On the other hand, if you can describe the procedure you used to generate it, we can quantify the adversary's probability, knowing only the procedure and not the specific outcome, of guessing the password in one trial. From there one can quantify the expected cost of an attack that finds it, or the number of trials to find it with any prescribed probability.
For example, if you picked it uniformly at random out of a hat containing
7okufZ308@lB$^KTINX1NWbpdw6rkysxv@giMW5jgI#ZaX*#YwloT3Y$*c*2qVCWaqfSLH4)K{*zDH:$t6(G^alcSEN\Tbc#8X)W3P[whp%kC@Kn>T#.Q8BQ6=q+![/>D%]Auqkuel:W4l(/YqBuXSTx7Oh.0]Wq"jly>["t?8wVmUnR+ivCS?<)}+P=-:1NI am the very model of a modern major passphrase
then the adversary has a 1/4 probability of getting it right in the first trial, and the expected number of trials before the adversary will get it right is 2.
I recommend picking it uniformly at random out of a hat containing at least $2^{128}$ possibilities.
For example, you could flip a coin 128 times and use the outcome as a seed for a CSPRNG from which you sample octets, rejecting those that do not encode graphic characters in US-ASCII, until you have collected 64 of them.
That's not a very efficient use of the password space, though: the adversary's most efficient attack is probably on the 128 coin flip outcomes rather than on the password. So you could safely bring your password down to 20 US-ASCII characters.
Alternatively, if you want it to be more memorable, you could pick a sequence of 10 words independently and uniformly at random out of a list of 7776 of them, with the help of diceware and a standard household appliance, or with the same rejection sampling technique on a CSPRNG if your name is not Raphael Weldon.

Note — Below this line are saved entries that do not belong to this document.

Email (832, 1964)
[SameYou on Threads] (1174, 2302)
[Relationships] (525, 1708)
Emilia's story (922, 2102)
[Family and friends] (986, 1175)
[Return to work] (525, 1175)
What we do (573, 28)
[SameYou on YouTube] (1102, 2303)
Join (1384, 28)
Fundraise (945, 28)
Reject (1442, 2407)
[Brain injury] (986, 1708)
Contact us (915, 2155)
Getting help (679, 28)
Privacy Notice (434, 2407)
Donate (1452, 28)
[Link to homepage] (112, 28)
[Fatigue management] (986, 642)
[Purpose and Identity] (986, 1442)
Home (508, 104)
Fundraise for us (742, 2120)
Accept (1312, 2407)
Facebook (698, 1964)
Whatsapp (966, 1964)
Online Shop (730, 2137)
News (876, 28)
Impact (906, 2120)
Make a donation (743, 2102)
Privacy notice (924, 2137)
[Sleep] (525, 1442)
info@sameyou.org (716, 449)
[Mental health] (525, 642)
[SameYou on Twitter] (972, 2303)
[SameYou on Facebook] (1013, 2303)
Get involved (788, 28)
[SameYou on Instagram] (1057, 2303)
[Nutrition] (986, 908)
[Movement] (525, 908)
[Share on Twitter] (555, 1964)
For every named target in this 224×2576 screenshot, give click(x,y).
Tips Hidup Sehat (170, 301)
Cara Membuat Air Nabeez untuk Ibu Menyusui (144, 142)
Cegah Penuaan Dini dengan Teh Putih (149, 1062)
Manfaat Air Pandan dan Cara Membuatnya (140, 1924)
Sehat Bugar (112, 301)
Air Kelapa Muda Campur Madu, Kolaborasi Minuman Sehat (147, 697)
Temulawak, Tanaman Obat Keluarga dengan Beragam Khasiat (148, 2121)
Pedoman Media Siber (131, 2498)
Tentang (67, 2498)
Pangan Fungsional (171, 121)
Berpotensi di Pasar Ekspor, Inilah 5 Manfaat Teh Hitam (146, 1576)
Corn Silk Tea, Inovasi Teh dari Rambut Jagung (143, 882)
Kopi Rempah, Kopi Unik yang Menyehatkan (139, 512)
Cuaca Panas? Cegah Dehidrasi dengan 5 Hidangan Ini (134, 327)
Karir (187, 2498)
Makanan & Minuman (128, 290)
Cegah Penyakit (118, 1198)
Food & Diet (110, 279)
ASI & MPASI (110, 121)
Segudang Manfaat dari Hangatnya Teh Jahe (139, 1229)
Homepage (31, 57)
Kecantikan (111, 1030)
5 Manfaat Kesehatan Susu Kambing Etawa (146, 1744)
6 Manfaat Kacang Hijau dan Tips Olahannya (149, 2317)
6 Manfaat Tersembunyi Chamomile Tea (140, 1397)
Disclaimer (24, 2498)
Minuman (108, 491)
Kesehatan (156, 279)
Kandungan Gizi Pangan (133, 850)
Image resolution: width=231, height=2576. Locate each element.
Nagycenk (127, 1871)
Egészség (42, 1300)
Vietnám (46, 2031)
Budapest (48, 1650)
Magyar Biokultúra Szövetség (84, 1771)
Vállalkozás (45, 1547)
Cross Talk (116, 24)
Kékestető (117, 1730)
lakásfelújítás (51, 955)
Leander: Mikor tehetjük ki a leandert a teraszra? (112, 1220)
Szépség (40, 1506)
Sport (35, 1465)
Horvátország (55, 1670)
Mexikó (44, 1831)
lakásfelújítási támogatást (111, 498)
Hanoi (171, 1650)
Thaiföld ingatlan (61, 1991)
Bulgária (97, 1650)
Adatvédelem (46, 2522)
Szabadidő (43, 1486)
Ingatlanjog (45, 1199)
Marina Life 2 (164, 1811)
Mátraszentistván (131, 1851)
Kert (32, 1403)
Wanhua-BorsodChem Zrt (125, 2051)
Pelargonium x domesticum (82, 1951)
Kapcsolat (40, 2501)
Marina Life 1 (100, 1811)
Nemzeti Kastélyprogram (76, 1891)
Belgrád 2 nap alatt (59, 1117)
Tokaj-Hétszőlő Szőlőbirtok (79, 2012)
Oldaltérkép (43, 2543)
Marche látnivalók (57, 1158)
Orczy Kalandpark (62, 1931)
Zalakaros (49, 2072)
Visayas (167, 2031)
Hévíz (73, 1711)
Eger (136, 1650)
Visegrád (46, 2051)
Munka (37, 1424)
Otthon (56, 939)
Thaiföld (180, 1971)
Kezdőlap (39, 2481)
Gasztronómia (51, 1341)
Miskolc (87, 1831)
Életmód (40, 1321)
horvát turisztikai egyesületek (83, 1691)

Note that for a uniform distribution on $2^{128}$ possible passwords to be safe against multi-target attacks, you must be sure to combine your password with a hefty salt. Otherwise, or if you are concerned about quantum computers, it may be prudent to double these numbers (256 coin flips, 40 US-ASCII characters, 20 diceware words) to bring it up to $2^{256}$ equiprobable possibilities, or at least bring it up to $2^{192}$.